Data: Begin

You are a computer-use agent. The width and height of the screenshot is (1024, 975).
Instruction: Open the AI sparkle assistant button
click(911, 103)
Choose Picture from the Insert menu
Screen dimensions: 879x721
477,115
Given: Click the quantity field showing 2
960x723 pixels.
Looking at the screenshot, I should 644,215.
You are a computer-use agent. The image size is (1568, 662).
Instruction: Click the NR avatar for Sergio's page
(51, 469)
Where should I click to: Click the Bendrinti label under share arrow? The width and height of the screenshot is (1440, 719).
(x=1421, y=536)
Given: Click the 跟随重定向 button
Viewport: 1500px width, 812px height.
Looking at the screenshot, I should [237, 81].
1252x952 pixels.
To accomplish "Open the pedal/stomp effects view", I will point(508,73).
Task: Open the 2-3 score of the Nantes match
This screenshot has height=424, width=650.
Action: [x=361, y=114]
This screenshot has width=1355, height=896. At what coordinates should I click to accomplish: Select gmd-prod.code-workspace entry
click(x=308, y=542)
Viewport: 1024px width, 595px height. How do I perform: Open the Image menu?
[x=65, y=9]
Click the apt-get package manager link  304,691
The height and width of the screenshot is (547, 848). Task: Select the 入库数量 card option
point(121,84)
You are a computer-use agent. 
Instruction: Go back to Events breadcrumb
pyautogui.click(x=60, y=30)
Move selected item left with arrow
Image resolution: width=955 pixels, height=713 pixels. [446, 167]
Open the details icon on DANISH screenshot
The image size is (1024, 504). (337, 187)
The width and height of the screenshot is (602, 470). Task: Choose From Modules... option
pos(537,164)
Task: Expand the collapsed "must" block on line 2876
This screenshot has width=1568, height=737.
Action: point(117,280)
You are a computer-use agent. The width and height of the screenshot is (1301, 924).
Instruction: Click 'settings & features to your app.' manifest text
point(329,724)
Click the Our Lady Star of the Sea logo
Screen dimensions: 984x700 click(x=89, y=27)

Data: End

# Brief
The string "agent" marks the lines to return from the material. Copy each one.

# Result of this task
You are a computer-use agent. The width and height of the screenshot is (1024, 975).
You are a computer-use agent. The image size is (1568, 662).
You are a computer-use agent. 
You are a computer-use agent. The width and height of the screenshot is (1301, 924).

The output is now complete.